The university's statement included a quotation from Dori Helms, the provost and vice president for academic affairs, which said that "neither President Barker nor I would manipulate the data in ranking other institutions. We are proud of other institutions that represent quality higher education in this country and would not want to detract from their reputations."

In the interview, Sams called that accusation "the most troubling" because it "calls into question the personal integrity of people who have high ethical standards.... All I can tell you is that I talked to all three of the individuals who fill out the survey, and they said, 'That does not happen, that is not true.' They were deeply offended."

When a reporter suggested that the easiest way for Clemson to disprove Watt's allegation would be to make public copies of the reputational surveys its officials had submitted to U.S. News, Sams said that the university did not have a complete set of them, and that its officials were concerned that the administrators' responses about other colleges would ultimately be shared with leaders of those institutions. (Inside Higher Ed promised not to release the responses on individual institutions to the public.)

Pressed further, Sams said that "we do have copies of some of them and plan to make them available to you." Clemson had not done so by the time this article was published.
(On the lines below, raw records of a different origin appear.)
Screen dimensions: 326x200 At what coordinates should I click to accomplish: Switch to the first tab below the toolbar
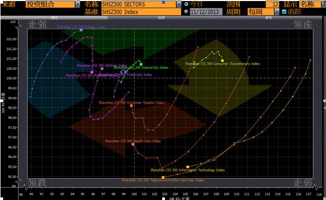point(54,18)
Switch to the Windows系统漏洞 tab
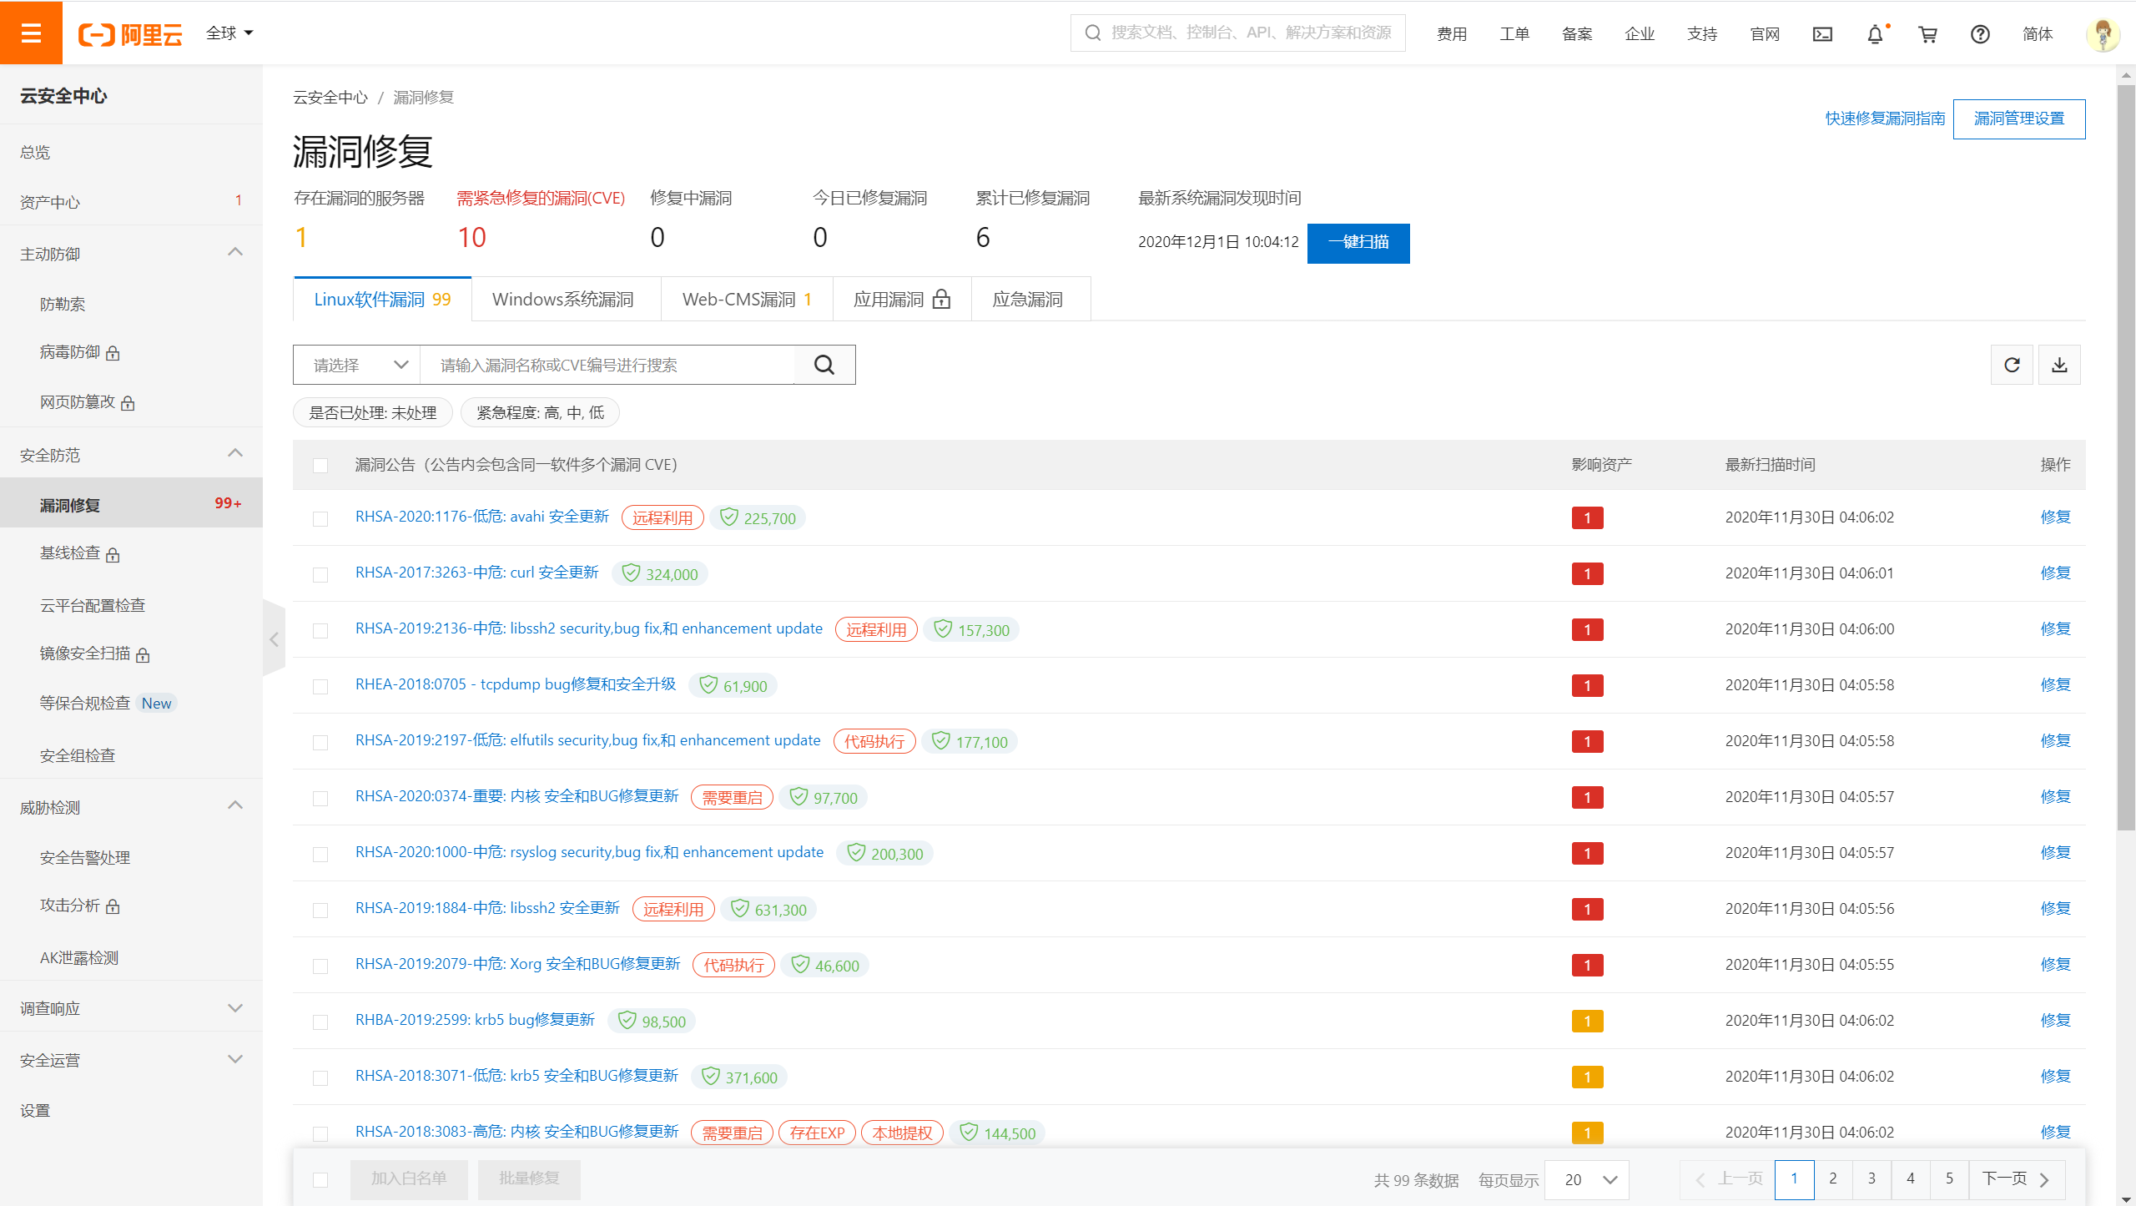 point(563,300)
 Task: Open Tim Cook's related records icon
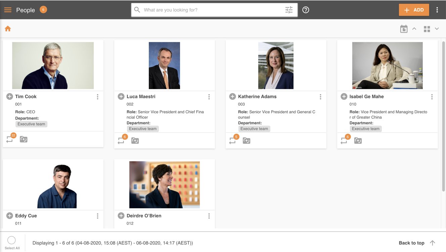10,139
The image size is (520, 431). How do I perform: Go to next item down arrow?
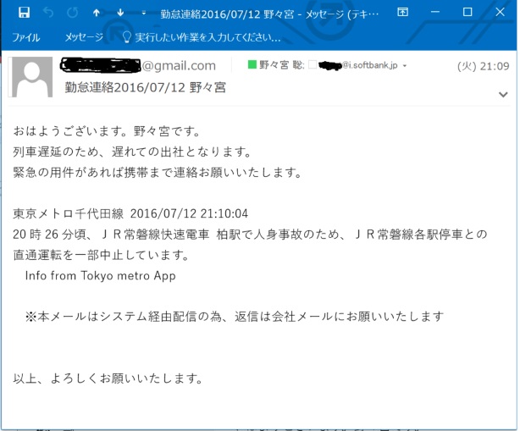[x=120, y=13]
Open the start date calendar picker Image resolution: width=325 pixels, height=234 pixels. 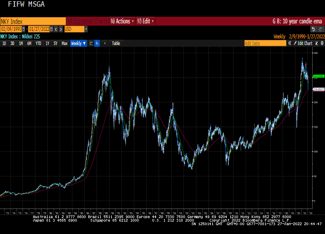pos(24,29)
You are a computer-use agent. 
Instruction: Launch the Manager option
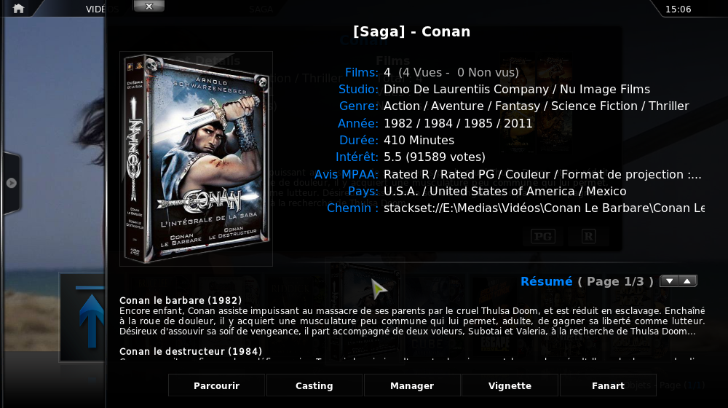[x=412, y=385]
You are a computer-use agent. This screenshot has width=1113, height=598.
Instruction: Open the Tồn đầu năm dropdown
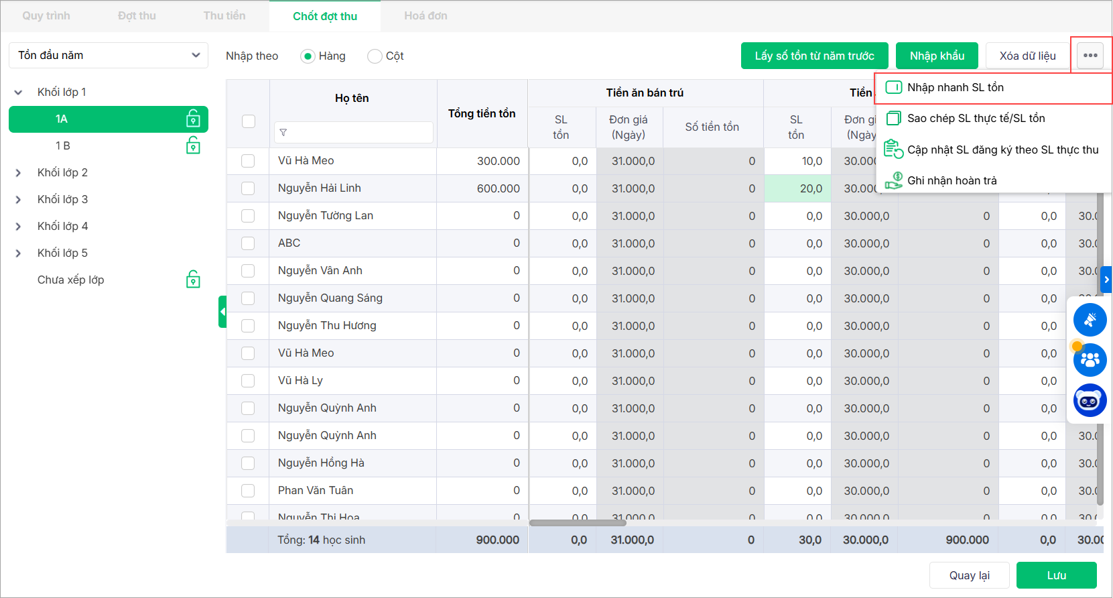109,56
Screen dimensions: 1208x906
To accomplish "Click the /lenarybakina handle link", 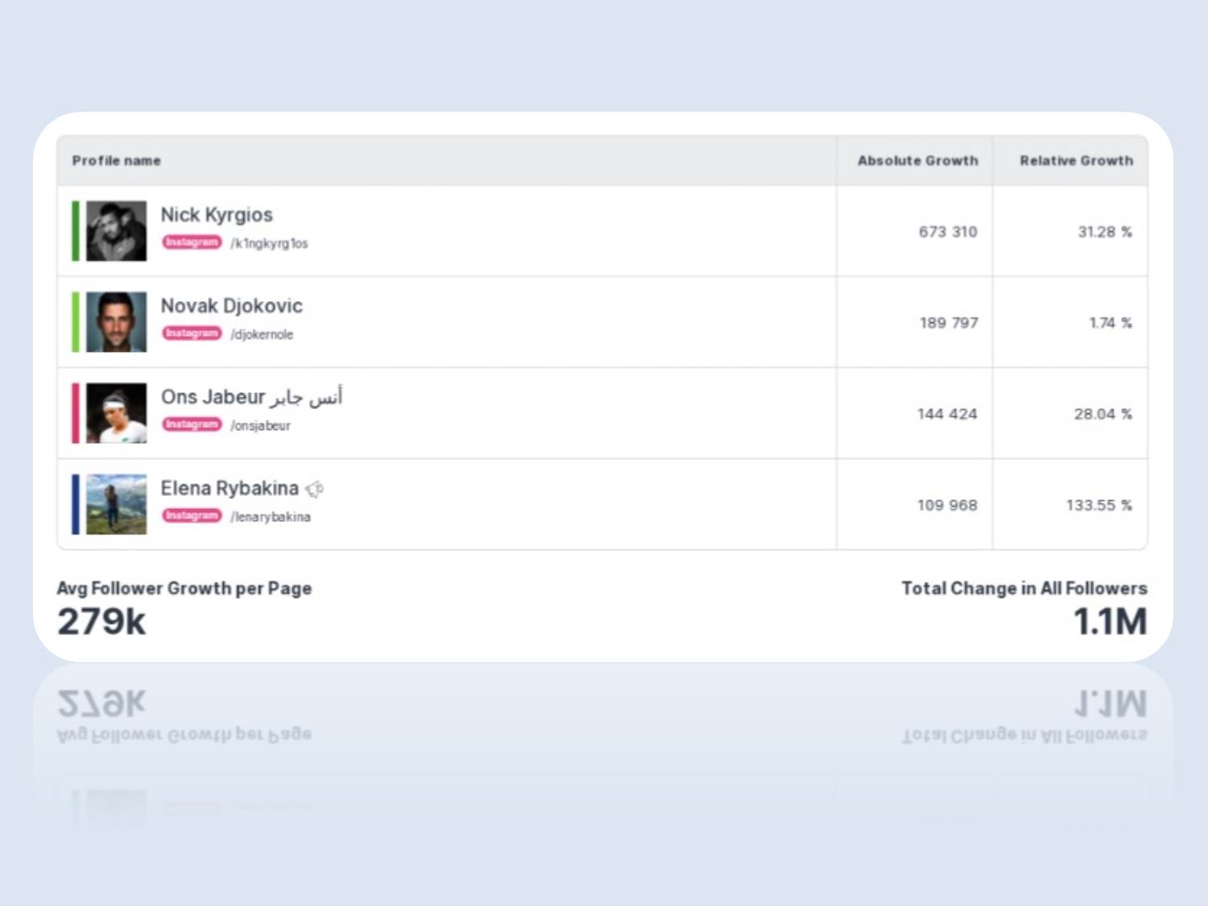I will click(x=271, y=517).
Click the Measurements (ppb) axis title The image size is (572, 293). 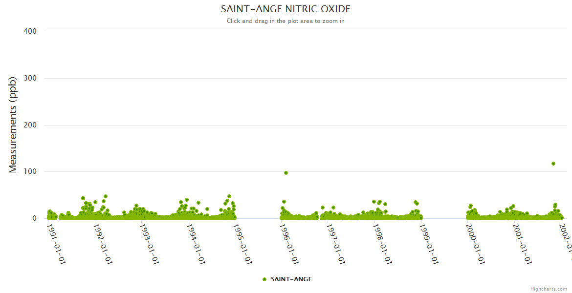tap(13, 125)
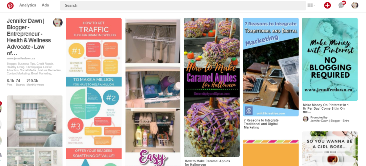Click the Pinterest logo icon
This screenshot has width=366, height=166.
[x=10, y=5]
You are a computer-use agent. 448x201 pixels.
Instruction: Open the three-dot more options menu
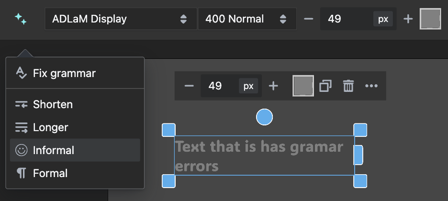(x=371, y=86)
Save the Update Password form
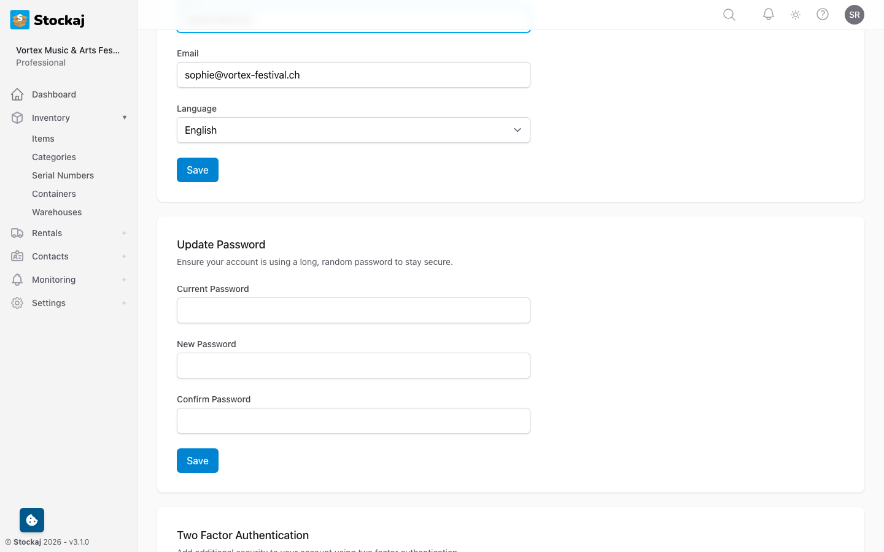 click(x=197, y=460)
As the firestorm she created with her presentation Tuesday raged around her, Watt herself passed up a reporter's request that she provide evidence back up her assertions. "At this point, I don’t have any additional comments," she wrote in an e-mail reply. "I had hoped to have a discussion about strategic planning, outcomes, and U.S. News with friends and colleagues rather than the 'stir' that has indeed been created."

Watt added that all she was trying to do was to show that "[t]here should be room for multiple points along [the] philosophical continuum" about the role of the rankings and appropriate and inappropriate steps a university should take in response to them.

Sams said she and other university officials believed that in trying to do that, Watt had "done a disservice to people who have really focused on strengthening academic quality and improving research that U.S. News doesn't really care about -- things that would improve the university and as result resulting in a rise in the rankings."

Asked if Watt might face disciplinary action, given that Sams' statement described her comments as "outrageous" and as an "insinuation of unethical behavior that crosses a line," Sams said "I would not think so... There's a lot of unhappiness and a lot of anger, a lot of disappointment. But I think that is where it stops."